_How to complete this task_
In the abstract below on prenylation of dihydrochalcones, how many mutants did the saturation mutagenesis at I266 yield?

_Document segment_
──────

C-Prenylation of dihydrochalcones by prenyltransferases AnaPT and its engineered mutants

Prenylated Dihydrochalcones mainly occur in Plants and show various biological activities. In biological systems, the enzymatic introduction of prenyl groups is catalyzed by prenyltransferases. Notably, Fungal prenyltransferases exhibit significant substrate promiscuity, accepting diverse aromatic acceptors and utilizing various prenyl donors. In this study, saturation mutagenesis at I266, a key residue in AnaPT((R)-benzodiazepindinone prenyltransferase from Neosartorya fischer) for dimethylallylating the dihydrochalcone phloretin (1), yielded 19 mutants. Among these, mutants AnaPT_I266A, AnaPT_I266T, and AnaPT_I266C exhibited enhanced selectivity toward 1 compared to the wild-type enzyme. Subsequently, the substrate scope of AnaPT and its mutants was evaluated using four additional Dihydrochalcones in the presence of prenyl donors of varying chain lengths. Notably, the I266T mutant enzyme catalyzed the conversion of substrate 3 to a new compound, 3D1, which was not detected in reaction catalyzed by the wild-type enzyme. Compared to the wild-type enzyme, the I266A mutant exhibited a ten-fold increase in the yield of product 3D2. Furthermore, mutant I266T catalyzed the conversion of substrate 3 to product 3G with altered prenyl donor specificity- a reaction that yielded no detectable products with wild-type AnaPT. This enzymatic screening yielded eight prenylated Dihydrochalcones. Among these, seven compounds (2D1, 2D2, 3D1, 3D2, 4D1, 2G, and 3G) represent new structures unreported prior to this study. Structural elucidation confirmed that all products are exclusively C-prenylated Dihydrochalcones, demonstrating the strict chemoselectivity of AnaPT and its engineered variants.

enzymatic catalysis; prenylated dihydrochalcones; prenyltransferases; saturation mutagenesis.

──────

_Data extract_
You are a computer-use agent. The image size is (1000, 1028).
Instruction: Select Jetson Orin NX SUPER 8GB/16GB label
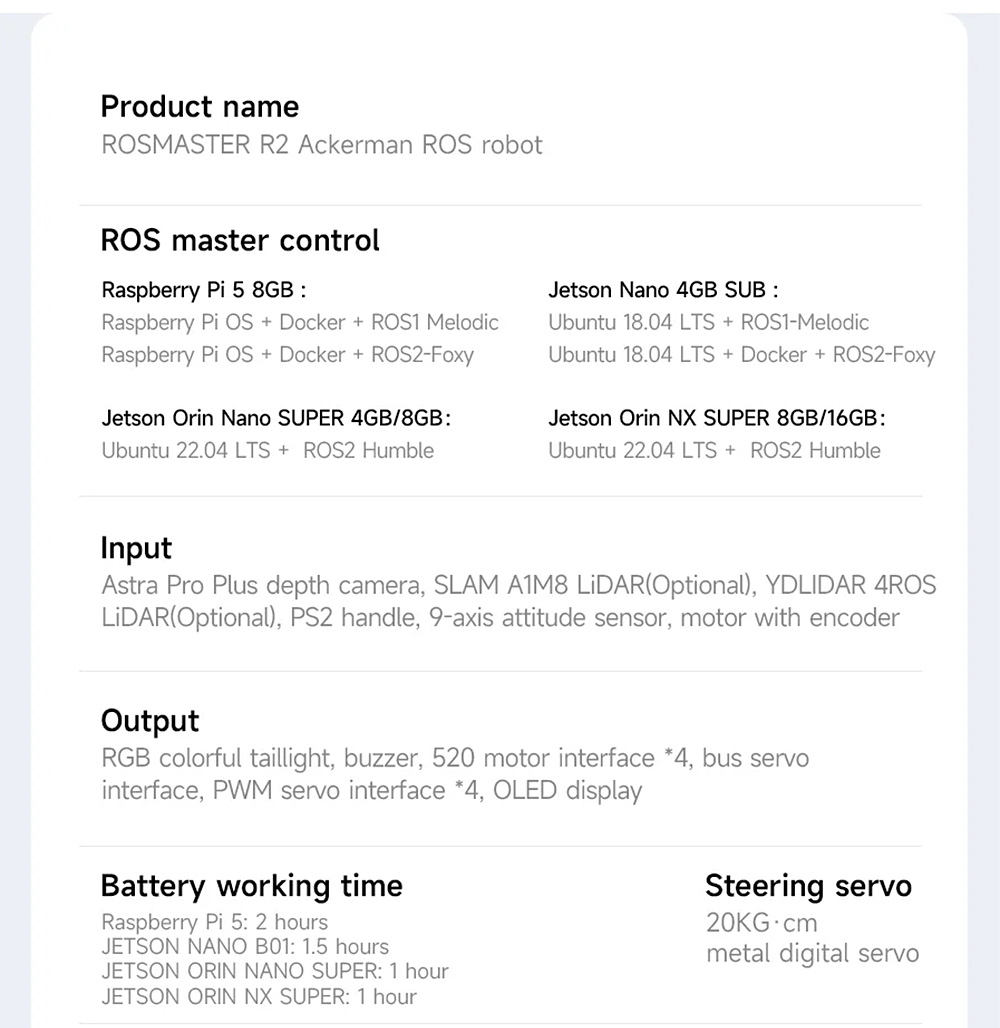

──────

_Written solution_
19 mutants.